ABSTRACT
An accurate assessment of the efficacy of a biopreservation solution and protocol ultimately resides on the quality and reliability of the viability and functional assays used to assess the preservation process. The field of biopreservation viability assessment is continuing to evolve. Early in the history of the discipline red blood cell preservation was monitored using simple spectrophotometers that measured hemoglobin leakage from these cells; whereas sperm preservation was often scored based on motility. Now, however, there are a variety of assessment assays that can track a multitude of changes in cell physiology and function that either reflect cell death or herald the initiation of a key death cascade precipitated by poor preservation procedures.
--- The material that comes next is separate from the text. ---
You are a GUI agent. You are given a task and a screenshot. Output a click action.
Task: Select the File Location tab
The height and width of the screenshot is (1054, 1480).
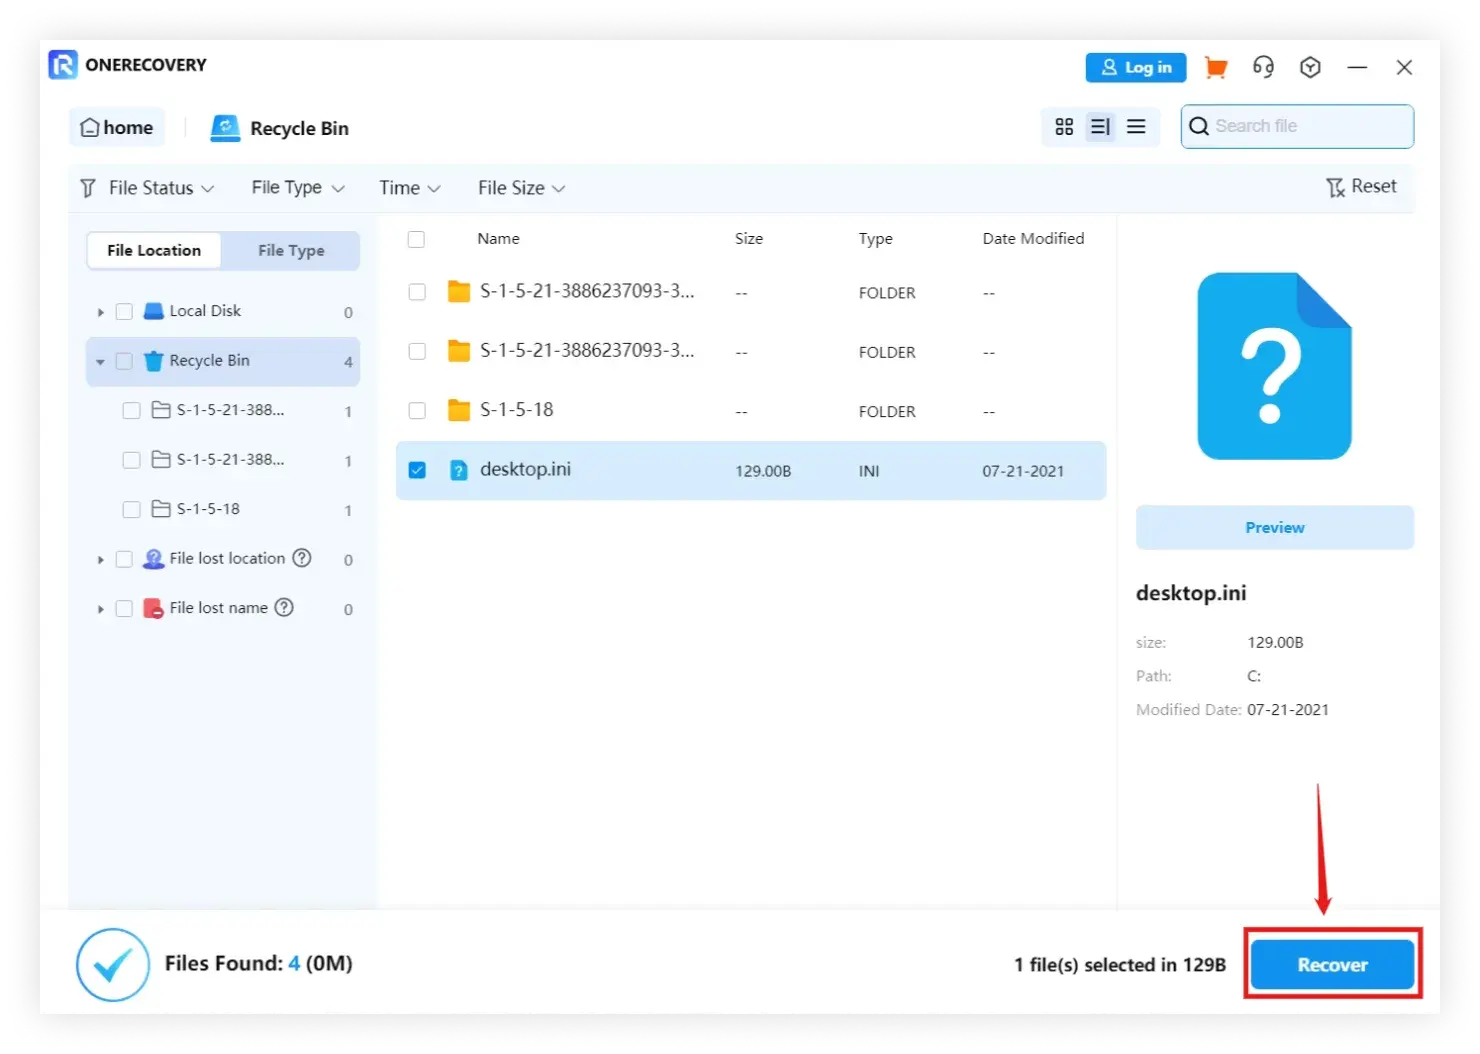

Yet with dozens of assays now available, a quandary is now presented on which assay(s) to choose to assess preservation efficacy. This article reviews the current slate of viability assays that have been organized into four assay tiers. The current state of the art indicates that multiple endpoint fluorescence assays hold the strongest position as a battery of viability assessment tools. Nearly all of these viability assays can be broadly applied for most cell types, whereas functional assays typically need to be tailor-matched to the particular cell type being evaluated. A review of the literature indicates that (1) no single assay should be used to assess viability or function of cells undergoing a preservation process, (2) the unique behavior of a particular viability probe must be considered in the context of each cell
type (e.g., primary hepatocytes will detoxify many fluorescent probes leading to erroneous conclusions), (3) new noninvasive assays should be developed to adequately determine the preservation efficacy of thick tissues or whole organs, (4) the future of biopreservation viability assays will be driven by a mechanism approach that may ultimately lead to the use of proteomic and genomic profiling of preserved tissues, and (5) a recommendation is posited arguing that the best method of comprehensively assessing preservation efficacy is to choose at least one assay from Tiers 1, 2, and 3 as defined herein. Thus, the portfolio of assays that is emerging is more reliable and constitutes an array of assays that should be used as a multiple endpoint approach. Furthermore, these assays are now yielding more information about the stress and cell death pathways in cells that are being activated as a consequence of biopreservation. This information, in turn, will yield improved preservation solutions and protocols in the future to support the cell therapy, gamete preservation, and tissue and organ preservation arenas.